Automating R Package Builds Summer 2009

Automating R Package Builds Summer 2009

Guide Overview

The program rbuild.pl propagates R package updates to a web site for public consumption. This guide describes rbuild in detail, including how it works and how to use the following features:

  • Paths
  • Configuration
  • Notification
  • Temporary files
  • Lockfiles and errors
  • Updates and forced rebuilds
  • Bugfix builds
  • Version numbers
  • Options
  • Text replacement

For questions, problems, or feature upgrades, contact us.

Script Process

Script Process

The program rbuild.pl runs regularly as a cron job, checking out the package from its CVS repository to compare the version number with the last update. If the version number has not changed, nothing more happens. Otherwise, rbuild does the following:

  1. Create directories in the destination path if necessary.
  2. Run R CMD build to generate the Linux-version tarball and copy to web site.
  3. Write new package description files.
  4. Generate new documentation (PDF and HTML) from TeX source.
  5. Install library on local machine.
  6. Notify concerned parties through email.
Paths

Paths

Paths relevant to use of rbuild include:

  • Executable - /usr/local/HMDC/bin/rbuild.pl
  • Global config file - /nfs/projects/r/rbuild/rbuild.conf
  • Log files with standard and error output - /nfs/projects/r/rbuild/log/*
    Note: Log files created only for projects with autobuild enabled
  • Lock files - /nfs/projects/r/rbuild/lock/*
Configuration

Configuration

The script reads a main configuration file that tells it which packages to work on, located in the rbuild project directory and called rbuild.conf. It then reads a configuration file in the top level of the R package's CVS repository also called rbuild.conf. This local configuration file contains the version number and other pieces of information, such as paths and parts of the package description file.

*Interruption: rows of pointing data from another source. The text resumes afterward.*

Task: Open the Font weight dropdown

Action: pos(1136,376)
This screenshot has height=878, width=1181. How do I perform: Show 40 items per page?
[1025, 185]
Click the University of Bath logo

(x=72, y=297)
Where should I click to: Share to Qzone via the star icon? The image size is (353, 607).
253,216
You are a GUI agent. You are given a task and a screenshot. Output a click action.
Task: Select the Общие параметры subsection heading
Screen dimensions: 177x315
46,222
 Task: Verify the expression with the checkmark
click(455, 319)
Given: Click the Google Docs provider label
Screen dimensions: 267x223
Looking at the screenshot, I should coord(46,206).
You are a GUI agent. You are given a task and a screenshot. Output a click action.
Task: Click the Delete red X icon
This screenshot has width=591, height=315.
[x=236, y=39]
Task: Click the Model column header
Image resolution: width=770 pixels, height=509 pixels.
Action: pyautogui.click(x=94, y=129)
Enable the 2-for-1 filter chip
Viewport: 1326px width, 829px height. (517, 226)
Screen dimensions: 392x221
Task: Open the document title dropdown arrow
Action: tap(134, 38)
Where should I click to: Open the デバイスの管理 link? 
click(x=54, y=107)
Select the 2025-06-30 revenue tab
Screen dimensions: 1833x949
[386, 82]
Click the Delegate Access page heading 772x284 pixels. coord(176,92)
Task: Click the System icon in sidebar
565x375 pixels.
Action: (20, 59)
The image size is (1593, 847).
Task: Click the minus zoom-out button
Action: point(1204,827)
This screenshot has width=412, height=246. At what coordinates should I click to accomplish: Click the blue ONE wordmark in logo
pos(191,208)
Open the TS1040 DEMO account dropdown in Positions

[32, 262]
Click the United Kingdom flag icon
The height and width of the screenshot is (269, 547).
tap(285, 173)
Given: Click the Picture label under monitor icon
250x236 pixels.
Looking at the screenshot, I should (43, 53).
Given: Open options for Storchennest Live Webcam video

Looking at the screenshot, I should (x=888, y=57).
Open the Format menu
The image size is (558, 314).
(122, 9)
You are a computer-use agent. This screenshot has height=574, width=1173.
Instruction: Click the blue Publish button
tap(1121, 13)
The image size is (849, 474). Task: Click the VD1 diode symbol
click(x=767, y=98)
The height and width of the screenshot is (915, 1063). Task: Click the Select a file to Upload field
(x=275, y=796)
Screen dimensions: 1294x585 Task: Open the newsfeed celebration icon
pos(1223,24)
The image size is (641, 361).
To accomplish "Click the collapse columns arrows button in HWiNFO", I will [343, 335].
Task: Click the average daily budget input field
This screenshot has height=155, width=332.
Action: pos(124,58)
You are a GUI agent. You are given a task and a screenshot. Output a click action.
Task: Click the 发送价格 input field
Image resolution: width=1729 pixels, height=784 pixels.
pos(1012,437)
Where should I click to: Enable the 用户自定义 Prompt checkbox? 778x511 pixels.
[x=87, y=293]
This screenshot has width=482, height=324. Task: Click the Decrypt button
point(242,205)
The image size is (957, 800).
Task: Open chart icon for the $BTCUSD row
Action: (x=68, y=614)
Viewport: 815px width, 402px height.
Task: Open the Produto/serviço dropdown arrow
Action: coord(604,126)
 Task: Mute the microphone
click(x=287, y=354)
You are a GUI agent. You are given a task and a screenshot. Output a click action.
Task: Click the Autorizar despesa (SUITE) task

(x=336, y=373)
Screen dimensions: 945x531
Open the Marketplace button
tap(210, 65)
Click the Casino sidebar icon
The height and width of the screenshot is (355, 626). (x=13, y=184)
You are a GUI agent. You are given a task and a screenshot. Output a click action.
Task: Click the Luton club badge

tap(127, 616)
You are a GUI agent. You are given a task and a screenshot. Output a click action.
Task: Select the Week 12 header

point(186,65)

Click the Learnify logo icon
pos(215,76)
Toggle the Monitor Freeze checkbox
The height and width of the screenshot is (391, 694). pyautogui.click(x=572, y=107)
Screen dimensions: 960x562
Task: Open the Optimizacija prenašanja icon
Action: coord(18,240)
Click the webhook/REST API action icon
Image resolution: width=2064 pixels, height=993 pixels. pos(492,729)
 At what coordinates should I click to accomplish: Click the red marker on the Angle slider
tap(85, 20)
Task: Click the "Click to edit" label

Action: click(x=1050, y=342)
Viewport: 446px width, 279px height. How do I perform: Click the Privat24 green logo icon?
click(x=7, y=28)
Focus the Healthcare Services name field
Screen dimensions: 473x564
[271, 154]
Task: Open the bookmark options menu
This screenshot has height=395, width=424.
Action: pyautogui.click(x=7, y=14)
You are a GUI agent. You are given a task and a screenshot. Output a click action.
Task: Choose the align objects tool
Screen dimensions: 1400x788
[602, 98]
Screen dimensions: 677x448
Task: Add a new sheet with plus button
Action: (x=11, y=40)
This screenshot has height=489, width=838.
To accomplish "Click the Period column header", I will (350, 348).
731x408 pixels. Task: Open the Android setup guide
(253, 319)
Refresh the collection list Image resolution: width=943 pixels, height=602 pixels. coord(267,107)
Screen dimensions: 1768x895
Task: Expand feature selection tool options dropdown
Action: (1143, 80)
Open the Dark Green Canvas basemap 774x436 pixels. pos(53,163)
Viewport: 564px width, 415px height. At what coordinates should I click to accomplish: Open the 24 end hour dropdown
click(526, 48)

The rbuild.conf file is in XML format. It consists of nested information units called elements. An element looks like this:

<path role="tempdir">/tmp/R_src</path>

The values in angle brackets (character entities < and >) are tags, used to separate portions of data. The start tag has a name (also known as type), which is path in the example above, and a number of attributes, which are name-value pairs connected by equal signs. There is one attribute in the above example, role="tempdir". The end tag consists of only a slash character (/) and the element name. In between these tags is the content, which can be either text or other elements. Be careful when editing the configuration file to observe the XML well-formedness rules:

  • Every element must have both a start tag and an end tag.
  • Names in start and end tags much match exactly.
  • Element names are case-sensitive.
  • The character entities <, >, and &, when appearing in text must be entered as escape codes &lt;, &gt;, and &amp; respectively.
    Note: Be sure to match up your escaped characters.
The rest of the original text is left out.